Ci ha messo 5 anni per pensarlo e realizzarlo Cuaròn, e il progetto ha richiesto uno sforzo complesso innanzitutto dal punto di vista tecnico (per ricreare l’effetto dell’assenza di gravità e per coordinare il lavoro degli attori con tecnico). Ma alla fine Gravity è un film riuscito e incredibilmente avvincente che seguendo l’esempio dei grandi classici mette in un sottotesto molti temi: la ricerca di un senso da dare alla vita e il confronto con la morte innanzitutto, il valore dell’esistenza e la necessità di dare risposte a quesiti assoluti, primordiali. L’uomo arrivato nello spazio grazie alle più moderne tecnologie, alla fine ripete la stessa domanda che si faceva, sin dall’alba dei tempi, con lo sguardo rivolto al cielo:«C’è qualcuno che mi ascolta?».
Spirituale e filosofico, il film di Cuaròn è anche abile nel non spingere troppo in profondità la sua riflessione su questi argomenti, e rimane sempre a un livello di intelligibilità quasi immediata. Il suo film però è molte cose: è una spettacolare opera di genere e contemporaneamente un introspettivo dramma sul ritorno a casa. Un film sul sogno di onnipotenza della tecnologia che va in frantumi e un’odissea che ribalta i ruoli e la meta.
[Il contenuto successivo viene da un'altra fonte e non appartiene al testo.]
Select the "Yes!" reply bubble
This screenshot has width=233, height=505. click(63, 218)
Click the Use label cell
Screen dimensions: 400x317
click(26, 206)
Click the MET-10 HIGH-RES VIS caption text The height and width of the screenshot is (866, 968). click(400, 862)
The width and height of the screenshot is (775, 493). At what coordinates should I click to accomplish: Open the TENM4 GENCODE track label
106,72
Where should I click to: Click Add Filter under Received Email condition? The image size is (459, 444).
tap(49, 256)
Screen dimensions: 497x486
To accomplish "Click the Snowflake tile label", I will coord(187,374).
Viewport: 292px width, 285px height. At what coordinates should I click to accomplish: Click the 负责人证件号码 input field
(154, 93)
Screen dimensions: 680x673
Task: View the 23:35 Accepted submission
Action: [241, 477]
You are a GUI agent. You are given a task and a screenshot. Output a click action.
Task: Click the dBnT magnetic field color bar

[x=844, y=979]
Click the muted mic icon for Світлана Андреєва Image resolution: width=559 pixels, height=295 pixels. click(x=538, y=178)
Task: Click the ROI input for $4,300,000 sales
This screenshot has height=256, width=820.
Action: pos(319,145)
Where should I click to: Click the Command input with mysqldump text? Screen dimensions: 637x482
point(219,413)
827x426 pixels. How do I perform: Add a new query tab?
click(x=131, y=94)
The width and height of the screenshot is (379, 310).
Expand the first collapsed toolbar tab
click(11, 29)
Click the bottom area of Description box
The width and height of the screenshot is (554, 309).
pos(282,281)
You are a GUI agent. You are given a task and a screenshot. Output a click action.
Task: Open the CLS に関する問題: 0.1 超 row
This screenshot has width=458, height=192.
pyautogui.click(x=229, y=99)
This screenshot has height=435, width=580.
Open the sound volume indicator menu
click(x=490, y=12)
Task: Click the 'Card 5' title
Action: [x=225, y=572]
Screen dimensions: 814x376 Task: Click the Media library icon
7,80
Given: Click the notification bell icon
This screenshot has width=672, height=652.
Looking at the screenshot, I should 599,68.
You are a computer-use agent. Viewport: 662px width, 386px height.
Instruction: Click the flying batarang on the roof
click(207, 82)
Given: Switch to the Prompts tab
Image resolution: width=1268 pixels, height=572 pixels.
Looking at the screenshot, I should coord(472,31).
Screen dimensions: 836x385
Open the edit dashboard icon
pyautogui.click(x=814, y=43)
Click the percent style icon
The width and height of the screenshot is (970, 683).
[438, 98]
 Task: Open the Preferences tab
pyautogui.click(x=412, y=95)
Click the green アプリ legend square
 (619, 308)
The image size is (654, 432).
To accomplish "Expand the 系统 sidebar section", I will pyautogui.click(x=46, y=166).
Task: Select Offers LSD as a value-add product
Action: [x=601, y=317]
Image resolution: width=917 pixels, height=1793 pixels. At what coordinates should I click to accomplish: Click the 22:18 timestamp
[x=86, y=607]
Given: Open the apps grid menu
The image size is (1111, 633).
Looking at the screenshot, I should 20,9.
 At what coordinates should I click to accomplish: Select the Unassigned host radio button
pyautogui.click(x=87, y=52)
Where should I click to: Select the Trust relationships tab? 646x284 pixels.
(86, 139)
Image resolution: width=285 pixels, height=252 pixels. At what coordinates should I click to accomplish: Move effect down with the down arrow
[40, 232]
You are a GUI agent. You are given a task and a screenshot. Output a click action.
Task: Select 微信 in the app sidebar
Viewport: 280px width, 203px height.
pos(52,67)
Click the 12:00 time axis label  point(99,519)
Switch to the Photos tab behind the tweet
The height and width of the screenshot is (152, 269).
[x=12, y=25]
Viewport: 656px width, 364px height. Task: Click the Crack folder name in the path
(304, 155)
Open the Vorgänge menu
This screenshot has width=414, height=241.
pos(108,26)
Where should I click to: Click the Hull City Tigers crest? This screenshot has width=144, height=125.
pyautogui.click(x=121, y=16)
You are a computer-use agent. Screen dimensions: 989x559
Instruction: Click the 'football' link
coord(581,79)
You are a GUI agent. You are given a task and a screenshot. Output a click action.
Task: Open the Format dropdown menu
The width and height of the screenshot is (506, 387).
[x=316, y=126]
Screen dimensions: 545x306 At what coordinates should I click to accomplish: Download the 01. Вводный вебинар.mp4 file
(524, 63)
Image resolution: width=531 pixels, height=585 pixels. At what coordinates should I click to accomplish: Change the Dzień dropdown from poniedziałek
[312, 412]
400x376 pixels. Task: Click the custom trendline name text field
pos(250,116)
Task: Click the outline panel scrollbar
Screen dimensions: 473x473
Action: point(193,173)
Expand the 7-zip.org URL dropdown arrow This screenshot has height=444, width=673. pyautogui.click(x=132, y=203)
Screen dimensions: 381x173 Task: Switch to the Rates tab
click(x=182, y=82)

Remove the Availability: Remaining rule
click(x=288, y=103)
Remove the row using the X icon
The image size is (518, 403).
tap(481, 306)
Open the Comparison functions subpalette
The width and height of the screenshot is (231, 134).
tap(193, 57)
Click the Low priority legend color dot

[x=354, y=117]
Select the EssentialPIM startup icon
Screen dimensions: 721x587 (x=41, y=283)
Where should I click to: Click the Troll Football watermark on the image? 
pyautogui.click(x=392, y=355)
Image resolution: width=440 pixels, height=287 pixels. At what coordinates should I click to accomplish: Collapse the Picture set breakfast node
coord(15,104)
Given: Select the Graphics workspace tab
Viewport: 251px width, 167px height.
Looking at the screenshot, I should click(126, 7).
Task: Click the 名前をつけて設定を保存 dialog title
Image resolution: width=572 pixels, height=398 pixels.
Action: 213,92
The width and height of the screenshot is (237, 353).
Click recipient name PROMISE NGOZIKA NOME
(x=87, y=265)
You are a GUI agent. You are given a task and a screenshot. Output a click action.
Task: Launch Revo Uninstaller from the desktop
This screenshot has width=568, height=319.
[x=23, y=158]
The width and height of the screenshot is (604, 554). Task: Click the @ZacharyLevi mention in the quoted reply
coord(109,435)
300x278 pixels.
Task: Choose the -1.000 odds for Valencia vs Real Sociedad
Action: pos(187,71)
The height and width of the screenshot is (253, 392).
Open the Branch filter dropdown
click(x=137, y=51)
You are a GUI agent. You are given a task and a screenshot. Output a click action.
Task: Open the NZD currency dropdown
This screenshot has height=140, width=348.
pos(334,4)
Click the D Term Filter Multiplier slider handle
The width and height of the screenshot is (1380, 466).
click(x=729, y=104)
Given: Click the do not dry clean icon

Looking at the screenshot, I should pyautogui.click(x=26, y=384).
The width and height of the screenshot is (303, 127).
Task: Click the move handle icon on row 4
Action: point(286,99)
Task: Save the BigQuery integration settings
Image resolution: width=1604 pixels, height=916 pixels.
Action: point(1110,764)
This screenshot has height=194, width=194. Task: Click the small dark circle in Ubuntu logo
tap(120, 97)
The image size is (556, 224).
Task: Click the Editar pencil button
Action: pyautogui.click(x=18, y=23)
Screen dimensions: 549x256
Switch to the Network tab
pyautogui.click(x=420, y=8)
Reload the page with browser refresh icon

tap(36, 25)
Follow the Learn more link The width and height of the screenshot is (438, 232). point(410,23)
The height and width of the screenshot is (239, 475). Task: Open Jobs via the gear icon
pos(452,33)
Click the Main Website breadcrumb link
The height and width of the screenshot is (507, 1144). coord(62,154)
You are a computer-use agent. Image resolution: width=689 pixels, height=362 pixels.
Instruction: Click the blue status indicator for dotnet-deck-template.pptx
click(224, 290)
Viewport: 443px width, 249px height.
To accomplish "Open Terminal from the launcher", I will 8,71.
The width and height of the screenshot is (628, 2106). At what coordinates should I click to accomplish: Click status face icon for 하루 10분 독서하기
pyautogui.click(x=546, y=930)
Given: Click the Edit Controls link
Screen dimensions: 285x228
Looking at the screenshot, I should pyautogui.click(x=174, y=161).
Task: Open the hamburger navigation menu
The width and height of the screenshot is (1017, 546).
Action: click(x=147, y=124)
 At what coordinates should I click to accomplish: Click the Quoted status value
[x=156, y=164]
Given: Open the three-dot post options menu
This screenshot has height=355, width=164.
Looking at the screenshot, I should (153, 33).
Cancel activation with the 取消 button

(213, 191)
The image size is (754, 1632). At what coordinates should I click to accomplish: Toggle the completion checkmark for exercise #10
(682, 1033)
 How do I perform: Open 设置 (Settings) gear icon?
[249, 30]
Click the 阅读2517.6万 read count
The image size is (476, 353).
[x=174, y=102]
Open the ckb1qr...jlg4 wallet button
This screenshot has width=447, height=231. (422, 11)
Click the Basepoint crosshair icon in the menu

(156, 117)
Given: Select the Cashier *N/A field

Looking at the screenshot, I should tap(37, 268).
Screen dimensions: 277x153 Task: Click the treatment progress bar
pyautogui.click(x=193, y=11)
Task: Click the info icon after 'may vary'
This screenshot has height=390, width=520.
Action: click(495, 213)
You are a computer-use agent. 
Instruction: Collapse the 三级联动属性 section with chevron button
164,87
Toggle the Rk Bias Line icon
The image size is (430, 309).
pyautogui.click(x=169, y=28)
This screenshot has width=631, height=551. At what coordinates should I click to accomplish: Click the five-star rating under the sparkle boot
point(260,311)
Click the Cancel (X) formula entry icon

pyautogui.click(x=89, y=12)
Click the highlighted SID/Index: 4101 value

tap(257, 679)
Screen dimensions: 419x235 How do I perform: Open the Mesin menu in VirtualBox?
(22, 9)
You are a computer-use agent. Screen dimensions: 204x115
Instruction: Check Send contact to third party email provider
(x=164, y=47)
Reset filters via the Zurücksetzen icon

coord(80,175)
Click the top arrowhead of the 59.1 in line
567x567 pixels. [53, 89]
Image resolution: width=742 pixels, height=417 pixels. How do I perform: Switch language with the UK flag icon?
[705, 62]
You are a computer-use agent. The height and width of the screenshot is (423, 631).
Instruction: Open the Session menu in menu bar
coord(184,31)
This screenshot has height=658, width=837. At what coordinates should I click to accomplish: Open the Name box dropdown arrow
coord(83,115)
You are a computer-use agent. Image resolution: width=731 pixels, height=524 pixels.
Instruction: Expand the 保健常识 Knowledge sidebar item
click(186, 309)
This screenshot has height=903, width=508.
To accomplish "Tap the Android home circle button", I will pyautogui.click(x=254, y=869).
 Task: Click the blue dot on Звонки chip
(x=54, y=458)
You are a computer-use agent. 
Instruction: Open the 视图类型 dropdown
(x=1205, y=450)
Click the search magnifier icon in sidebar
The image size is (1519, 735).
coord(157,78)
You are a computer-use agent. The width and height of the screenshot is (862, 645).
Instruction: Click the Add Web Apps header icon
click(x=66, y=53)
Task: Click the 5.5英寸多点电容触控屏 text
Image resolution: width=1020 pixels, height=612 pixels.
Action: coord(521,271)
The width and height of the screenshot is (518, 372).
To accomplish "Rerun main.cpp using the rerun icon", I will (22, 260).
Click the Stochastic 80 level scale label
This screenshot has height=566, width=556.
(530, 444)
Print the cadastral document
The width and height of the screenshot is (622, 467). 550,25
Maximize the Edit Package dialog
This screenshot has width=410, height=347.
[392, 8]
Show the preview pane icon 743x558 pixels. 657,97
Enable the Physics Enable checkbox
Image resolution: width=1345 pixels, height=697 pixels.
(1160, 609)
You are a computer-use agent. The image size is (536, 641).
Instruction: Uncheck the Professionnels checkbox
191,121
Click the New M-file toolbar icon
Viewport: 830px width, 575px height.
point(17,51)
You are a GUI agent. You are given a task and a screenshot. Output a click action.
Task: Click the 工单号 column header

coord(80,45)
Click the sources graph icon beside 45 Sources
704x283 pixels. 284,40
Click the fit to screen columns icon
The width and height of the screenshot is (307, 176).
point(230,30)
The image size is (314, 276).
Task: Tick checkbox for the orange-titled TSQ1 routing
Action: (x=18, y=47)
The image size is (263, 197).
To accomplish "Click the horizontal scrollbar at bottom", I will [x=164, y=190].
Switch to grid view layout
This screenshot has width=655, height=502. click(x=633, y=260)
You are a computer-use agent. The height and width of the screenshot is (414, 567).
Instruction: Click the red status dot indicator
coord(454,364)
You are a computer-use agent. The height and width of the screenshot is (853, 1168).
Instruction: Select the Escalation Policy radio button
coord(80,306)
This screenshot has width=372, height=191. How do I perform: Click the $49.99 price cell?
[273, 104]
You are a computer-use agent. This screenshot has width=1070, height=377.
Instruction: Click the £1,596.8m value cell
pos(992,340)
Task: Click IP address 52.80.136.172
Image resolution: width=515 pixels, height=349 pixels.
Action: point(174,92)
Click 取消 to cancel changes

Con Gravity Cuaròn si conferma autore importante, capace di tenere insieme Hollywood e un cinema pensato e strutturato su molti livelli. Coraggioso come un kolossal che ha solo due attori sullo schermo, impegnati in un dialogo continuo come unica possibilità per rompere il silenzio. E con due star costrette a recitare dentro una tuta spaziale, rinunciando a parte delle “armi” di immediato richiamo per il pubblico. Il regista uccide e poi fa rinascere i suoi personaggi, li spedisce in orbita in una bolla tridimensionale senza aria e senza rumori, li tiene aggrappati per un cavo, una corda che può essere la salvezza ma anche la condanna ma sempre, sullo sfondo o in primo piano, tiene lo sguardo su quel pianeta lontano e su quelle poche domande senza tempo. Domande che anche senza gravità rimbombano assordanti e indispensabili, mentre le sagome degli astronauti si allontanano in sequenze di grande bellezza e spettacolarità, come quel primo lunghissimo “piano” iniziale lungo 17 minuti che toglie il fiato.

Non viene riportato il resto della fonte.